Durch die räumliche Materialisation von Grenzen – das wusste schon Georg Simmel – erhalten diese eine andere „Festigkeit und Anschaulichkeit“ als etwa soziale Grenzziehungen, die sich nicht verräumlichen. Diese Anschaulichkeit und Klarheit verleiht Grenzen – trotz ihres negativen Images – ihre anhaltende Attraktivität. Sie besteht vor allem darin, dass die Akteure selbst entscheiden können, wem sie den Zutritt zu einem bestimmten Areal erlauben und wem nicht. Auf die Verfügungsgewalt über das eigene Territorium beharren indes nicht nur Staaten, sondern auch deren Bürger. Sie errichten und sichern sich ebenfalls eigene Territorien, auf denen sie Ein- und Ausgänge kontrollieren und Eintritt gewähren oder verweigern können. Sei es das eigene Haus, die eigene Wohnung oder auch nur das eigene Zimmer – stets werden Räume hervorgebracht, die innen behaglich und nach außen so gut wie nur möglich geschützt sind. Und sei der Raum auch noch so klein: Entscheidend ist, dass individuell festgelegt werden kann, wer eintreten darf und wer nicht. Selbst über den Körper wird streng gewacht: Was oder wer ihn berühren und von ihm aufgenommen werden darf, wird angesichts der Warnungen vor dreckiger Luft, unreinem Wasser und verseuchter Ernährung zum Politikum.

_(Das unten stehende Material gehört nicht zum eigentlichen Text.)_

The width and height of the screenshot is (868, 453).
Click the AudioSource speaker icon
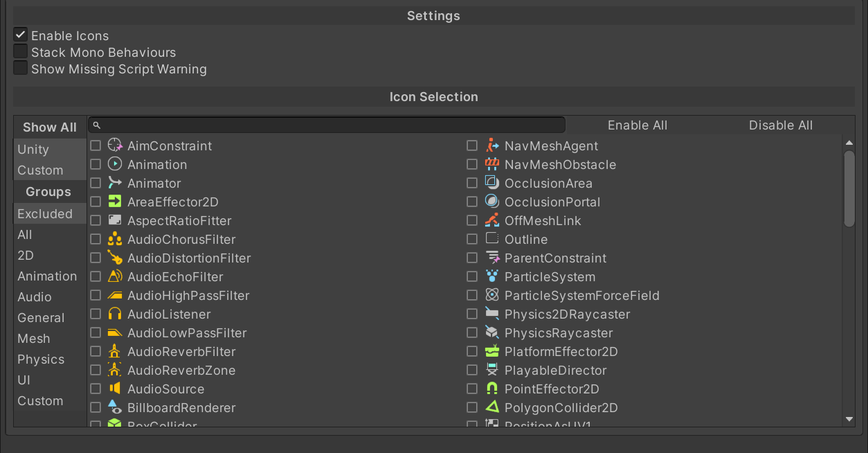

Die genannten Beispiele zeigen: Wer im Zuge der Globalisierungseuphorie dazu verleitet wurde, die Bedeutung territorialer Grenzen für ein Relikt der Vergangenheit zu halten, hat sich getäuscht. Aktuelle Konflikte belegen, dass es nach wie vor um territoriale Fragen geht. Nicht zuletzt die Occupy-Bewegung und der Arabische Frühling haben uns eindrücklich die räumliche Dimension von Protest vor Augen geführt. Gerade an diesem Beispiel ließe sich der Zusammenhang zwischen dem Besetzen von öffentlichem Raum, der Verteidigung von Territorien, der öffentlichen Aufmerksamkeit, der Kraft der Bilder und dem Einfluss der neuen Medien gut illustrieren.

»Altes Denken« schafft sich nicht selbst ab

Grund genug, um das irenische Nachdenken über den Raum neu auszurichten und die Kämpfe um Raum wieder in den Vordergrund zu rücken. Nicht die wissenschaftlichen Theorien und Modelle bestimmen, mit welcher Art von Räumen und Konflikten wir es zu tun haben, sondern die handelnden Akteure. Wird dies nicht berücksichtigt, drohen fatale Fehleinschätzungen von politischen Situationen, vor denen auch eingefleischte Politprofis nicht gefeit sind: Erst kürzlich hat der ehemalige Bundesaußenminister Joschka Fischer in einem Interview mit dem Spiegel Wladimir Putins vermeintlich antiquierte Sicht der Dinge kritisiert: „Sein Kardinalfehler ist es zu glauben, dass Macht auch im 21. Jahrhundert von territorialer Größe abhängt. Aber sie hängt vor allem von wirtschaftlicher Stärke und einer breiten gesellschaftlichen Modernisierung ab.“

Ganz im Gegenteil: Solange Akteure Territorien für wichtig halten, sind sie wichtig. Die Versäumnisse des Westens im Ukraine-Konflikt könnten gerade darin bestehen, die Bedeutung territorialer Fragen im 21. Jahrhundert unterschätzt zu haben. Allein durch den Hinweis, Wladimir Putin hänge „veraltetem Denken“ an, wird sich der russische Diktator sicherlich nicht von seinem eingeschlagenen Kurs abbringen lassen.